The song concerns a man who had recently ridden to Mexicali, Mexico from Bakersfield, California. There over a bottle of booze, he thinks back upon his meeting a fourteen-year-old girl named "Billie Jean" and falling under her spell; she later appeals to the narrator to shoot a stranger when she tells him that unless he uses his gun to prevent it, the stranger will take her away. He does shoot and kill the stranger (who never even drew his gun), and then flees to the desert rather than face hanging for his crime.

The song echos "El Paso" by Marty Robbins, in which a cowboy shoots a man in a jealous rage over a Mexican girl and then flees to avoid hanging. Phil Lesh provides the harmony vocal. When performed live, the harmony vocals evolved over time.

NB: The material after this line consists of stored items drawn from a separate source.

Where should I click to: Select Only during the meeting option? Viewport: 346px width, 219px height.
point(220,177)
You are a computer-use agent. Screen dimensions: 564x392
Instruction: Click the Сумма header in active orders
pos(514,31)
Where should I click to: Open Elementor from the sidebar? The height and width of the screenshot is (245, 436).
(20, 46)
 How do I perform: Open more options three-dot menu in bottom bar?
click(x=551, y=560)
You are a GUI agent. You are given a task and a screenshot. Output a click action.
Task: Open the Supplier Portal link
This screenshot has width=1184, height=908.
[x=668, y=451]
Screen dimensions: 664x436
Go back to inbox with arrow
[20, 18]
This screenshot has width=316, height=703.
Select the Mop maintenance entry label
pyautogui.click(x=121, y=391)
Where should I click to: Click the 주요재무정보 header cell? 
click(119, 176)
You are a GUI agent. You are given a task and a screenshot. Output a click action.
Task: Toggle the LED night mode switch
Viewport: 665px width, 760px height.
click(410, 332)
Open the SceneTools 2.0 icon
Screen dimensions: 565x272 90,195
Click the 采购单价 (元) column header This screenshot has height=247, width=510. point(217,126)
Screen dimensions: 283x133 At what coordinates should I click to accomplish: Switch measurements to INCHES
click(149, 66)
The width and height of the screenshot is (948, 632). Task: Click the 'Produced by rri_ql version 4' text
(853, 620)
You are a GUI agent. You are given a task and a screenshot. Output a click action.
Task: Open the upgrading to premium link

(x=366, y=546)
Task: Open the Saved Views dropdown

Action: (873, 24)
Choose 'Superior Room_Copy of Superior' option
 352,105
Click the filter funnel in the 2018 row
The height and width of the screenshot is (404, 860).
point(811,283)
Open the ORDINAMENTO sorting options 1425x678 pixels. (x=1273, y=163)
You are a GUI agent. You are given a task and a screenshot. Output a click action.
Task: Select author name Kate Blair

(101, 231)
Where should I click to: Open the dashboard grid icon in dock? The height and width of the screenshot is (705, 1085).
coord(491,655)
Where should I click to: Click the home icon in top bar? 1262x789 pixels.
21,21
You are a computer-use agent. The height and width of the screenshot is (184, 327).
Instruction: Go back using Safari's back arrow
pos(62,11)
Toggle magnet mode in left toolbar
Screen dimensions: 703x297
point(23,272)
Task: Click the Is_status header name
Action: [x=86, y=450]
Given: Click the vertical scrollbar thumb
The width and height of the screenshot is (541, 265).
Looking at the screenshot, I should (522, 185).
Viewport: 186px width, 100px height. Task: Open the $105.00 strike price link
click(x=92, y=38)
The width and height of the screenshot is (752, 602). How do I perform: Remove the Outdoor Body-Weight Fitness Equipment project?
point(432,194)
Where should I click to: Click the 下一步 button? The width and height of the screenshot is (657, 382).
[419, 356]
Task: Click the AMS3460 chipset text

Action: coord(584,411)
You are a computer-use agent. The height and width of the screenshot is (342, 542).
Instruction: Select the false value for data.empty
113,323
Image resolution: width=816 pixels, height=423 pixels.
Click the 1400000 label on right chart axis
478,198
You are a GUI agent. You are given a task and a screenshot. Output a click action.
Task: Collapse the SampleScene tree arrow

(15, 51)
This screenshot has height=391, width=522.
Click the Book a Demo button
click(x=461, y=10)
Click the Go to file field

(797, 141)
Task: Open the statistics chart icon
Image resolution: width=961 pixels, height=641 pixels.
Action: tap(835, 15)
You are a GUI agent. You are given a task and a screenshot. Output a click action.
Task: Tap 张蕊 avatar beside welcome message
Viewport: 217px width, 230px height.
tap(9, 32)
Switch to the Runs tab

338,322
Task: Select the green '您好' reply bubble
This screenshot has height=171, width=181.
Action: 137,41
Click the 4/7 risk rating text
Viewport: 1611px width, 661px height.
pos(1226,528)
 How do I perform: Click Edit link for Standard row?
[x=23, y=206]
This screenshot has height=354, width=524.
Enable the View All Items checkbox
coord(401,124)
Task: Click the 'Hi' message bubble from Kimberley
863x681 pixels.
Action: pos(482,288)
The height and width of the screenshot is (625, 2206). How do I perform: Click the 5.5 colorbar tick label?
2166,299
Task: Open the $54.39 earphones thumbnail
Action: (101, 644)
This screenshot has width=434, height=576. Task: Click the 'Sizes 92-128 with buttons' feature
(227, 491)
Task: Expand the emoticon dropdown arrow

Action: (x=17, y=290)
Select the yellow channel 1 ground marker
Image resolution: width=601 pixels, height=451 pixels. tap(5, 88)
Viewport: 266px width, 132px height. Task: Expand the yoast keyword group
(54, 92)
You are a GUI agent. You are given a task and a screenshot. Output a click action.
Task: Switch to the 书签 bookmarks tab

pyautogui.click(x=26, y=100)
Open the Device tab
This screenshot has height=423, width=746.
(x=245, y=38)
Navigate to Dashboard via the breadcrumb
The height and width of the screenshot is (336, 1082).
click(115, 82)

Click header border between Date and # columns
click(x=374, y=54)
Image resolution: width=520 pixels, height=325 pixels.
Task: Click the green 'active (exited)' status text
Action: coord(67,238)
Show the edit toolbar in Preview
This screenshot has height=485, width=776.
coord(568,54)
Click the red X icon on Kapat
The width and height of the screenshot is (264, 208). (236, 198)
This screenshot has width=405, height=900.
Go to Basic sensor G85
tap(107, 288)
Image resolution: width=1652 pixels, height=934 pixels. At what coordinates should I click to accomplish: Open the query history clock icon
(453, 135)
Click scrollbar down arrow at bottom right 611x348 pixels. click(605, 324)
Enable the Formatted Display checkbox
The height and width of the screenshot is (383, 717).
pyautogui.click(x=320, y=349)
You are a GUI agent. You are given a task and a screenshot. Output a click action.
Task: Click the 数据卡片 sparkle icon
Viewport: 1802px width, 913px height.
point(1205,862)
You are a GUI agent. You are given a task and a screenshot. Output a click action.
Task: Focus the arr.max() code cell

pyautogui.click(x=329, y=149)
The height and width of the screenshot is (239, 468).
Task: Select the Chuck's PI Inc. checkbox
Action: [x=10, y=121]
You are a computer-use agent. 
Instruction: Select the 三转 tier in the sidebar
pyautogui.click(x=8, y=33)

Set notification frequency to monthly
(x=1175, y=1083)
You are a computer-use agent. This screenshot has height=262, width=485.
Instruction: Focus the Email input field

During the early 1970s, Phil Lesh provided harmony vocals. After the band's 1975 hiatus, lead guitarist Jerry Garcia took over the harmonizing vocals (Phil Lesh stopped most of his singing during this time due to vocal strain). When the band restructured in 1979 with the departure of Keith and Donna Godchaux and the welcoming of Brent Mydland at keyboards, which would define the sound of the band throughout the 1980s, Mydland took over harmonizing vocals from Garcia, enabling Garcia to play lead guitar during the song's refrain. Additionally, the second instrumental break in the song was extended, allowing for more improvisation.